Las memorias, a
diferencia de las autobiografías, suelen ser un espacio de libertad para
quienes las escriben. Afrontar con el debido rigor la redacción de una
autobiografía supone un empeño cuyo relato no debe obviar cualquier información
relevante. En caso contrario, el implícito contrato con el lector sería
incumplido. Sin embargo, en las memorias ese contrato tácito queda reducido a
un acuerdo entre amigos donde la libertad, a la hora de seleccionar motivos de
interés, es refrendada por la complicidad de quien acude a esas páginas.
Las memorias de Fernando
Fernán Gómez, El tiempo amarillo, son un excelente ejemplo de esa
libertad para abordar unos temas y obviar otros, aunque sean relevantes.

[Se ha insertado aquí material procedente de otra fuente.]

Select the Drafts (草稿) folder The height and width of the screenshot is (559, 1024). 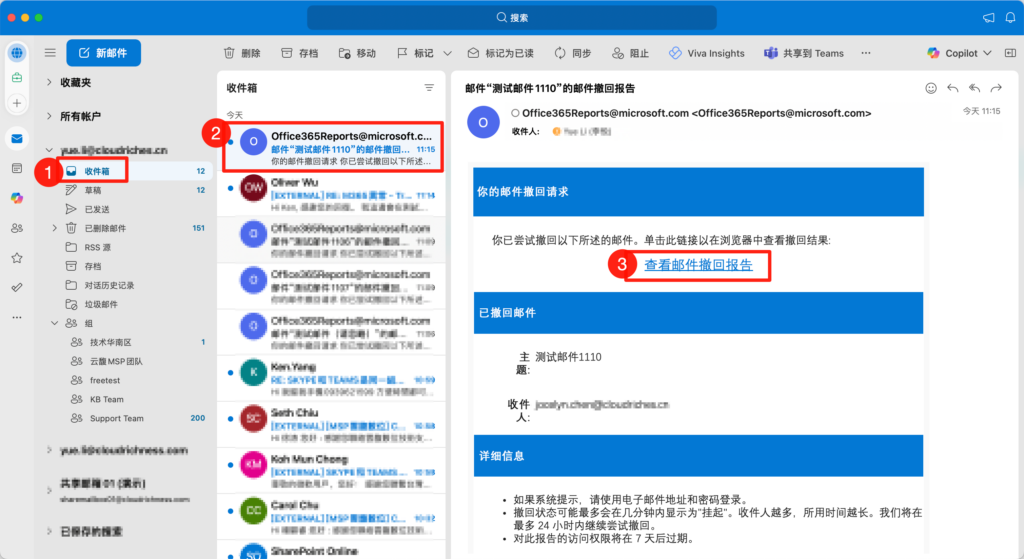point(94,190)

Algunos lectores quedaron defraudados porque, por ejemplo, nada se decía sobre
los hijos del actor o alguna de sus parejas. Supongo que no leyeron el
contrato. El mismo no garantizaba información sobre toda la trayectoria vital
del autor, sino que la mirada del mismo recrearía experiencias personales al
tiempo que aportaría comentarios y reflexiones sobre el entorno.
La escritura siempre ha
estado presente en la trayectoria creativa de Manuel Gutiérrez Aragón, que ya
fue guionista antes que director cinematográfico. Retirado de esta última
faceta y tras publicar varias novelas bien acogidas por la crítica, el cineasta
considera llegado el momento de redactar unas memorias, que requieren edad
avanzada, experiencia contrastada y voluntad de compartir un balance vital.
El memorialista interesa
más cuando cuenta con la amistad de los lectores. La misma se basa en una
trayectoria seguida, aunque sea desde la distancia, con admiración o interés.

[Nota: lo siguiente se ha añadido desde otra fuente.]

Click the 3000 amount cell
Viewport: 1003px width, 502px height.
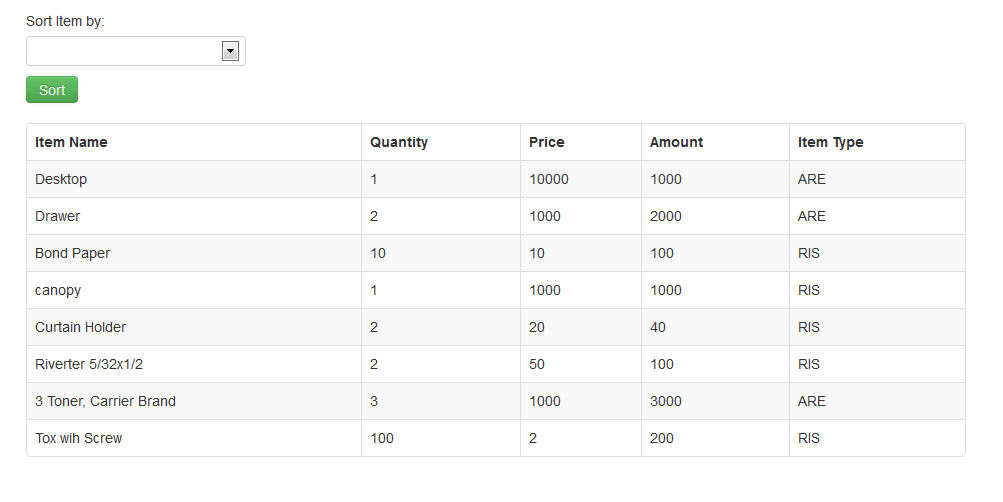pos(715,401)
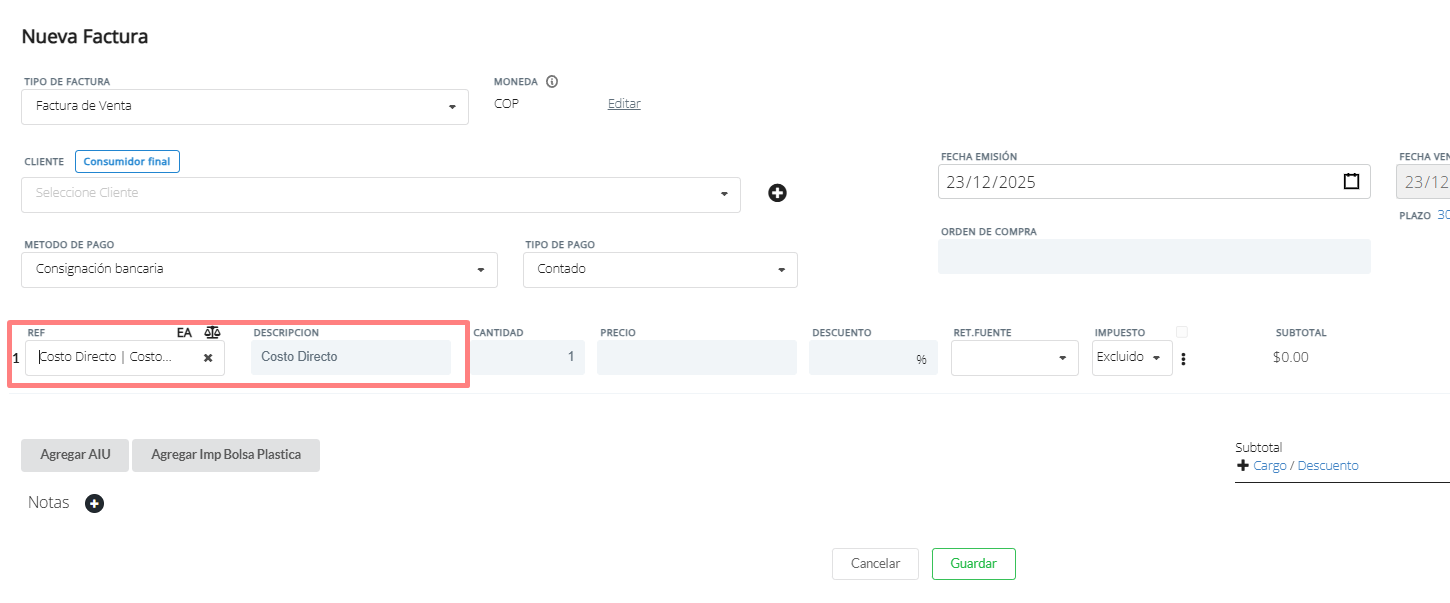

Al cabo de los años, quienes en este caso hemos disfrutado con las películas de
Manuel Gutiérrez Aragón desde la Transición tenemos ese vínculo con el director
y deseamos conocer su balance, al tiempo que nos enseña aspectos de la
trastienda de lo visto en las pantallas y los motivos que le llevaron por esa
senda creativa.
Vida y maravillas tiene
el sabor de una buena conversación con el lector. El autor selecciona
recuerdos, los desgrana con pericia narrativa y termina compartiéndolos tras
darles la posibilidad del relato. Así nos trasladamos a su infancia de niño
enfermo, su juventud en Madrid a la búsqueda de un hueco en el cine y
terminamos de rodaje en rodaje sin menoscabo de algunos viajes repletos de
anécdotas.
La lectura se convierte
en una forma de escucha presidida por la curiosidad y, a veces, la sorpresa por
el dato desconocido o la película olvidada. Puestos a seleccionar, me quedo con
los capítulos dedicados a la infancia en Cantabria y la juventud del estudiante
que compaginaba la militancia antifranquista con el deseo de abrirse camino en
el cine. Este discurrir desde la niñez a la madurez da para un relato más
compacto y completo, incluso para una novela, pero también interesan y mucho los
recuerdos de tantos rodajes.
Tal vez la solución
habría sido redactar dos volúmenes de memorias, como hiciera en su momento
Fernando Fernán Gómez. Un primero dedicado al aprendizaje de la vida en la
España todavía franquista y un segundo más apegado a la tarea del cineasta
profesional, pero también es cierto que Manuel Gutiérrez Aragón ya ha dedicado
numerosas páginas y reflexiones a esta última.
Al cerrar el libro y
recordar los buenos momentos de conversación tácita con el autor, solo queda un
motivo de preocupación. Las películas rodadas en los setenta y ochenta las
disfruté en su momento, pero las recuerdo vagamente y no me atrevería a escribir
sobre ellas. El problema tiene fácil solución: volverlas a ver. Lo haré con el
estímulo de las memorias, pero también permanece la sensación de que la
juventud queda lejana, que nos cuesta perfilar lo admirado en su momento y
hasta es posible el olvido. Justo para evitarla viene bien entablar la
conversación con quien hace uso de la memoria porque la suya, claro está,
también es la nuestra y el estímulo de lo compartido funciona contra cualquier
olvido que amenace con ser definitivo.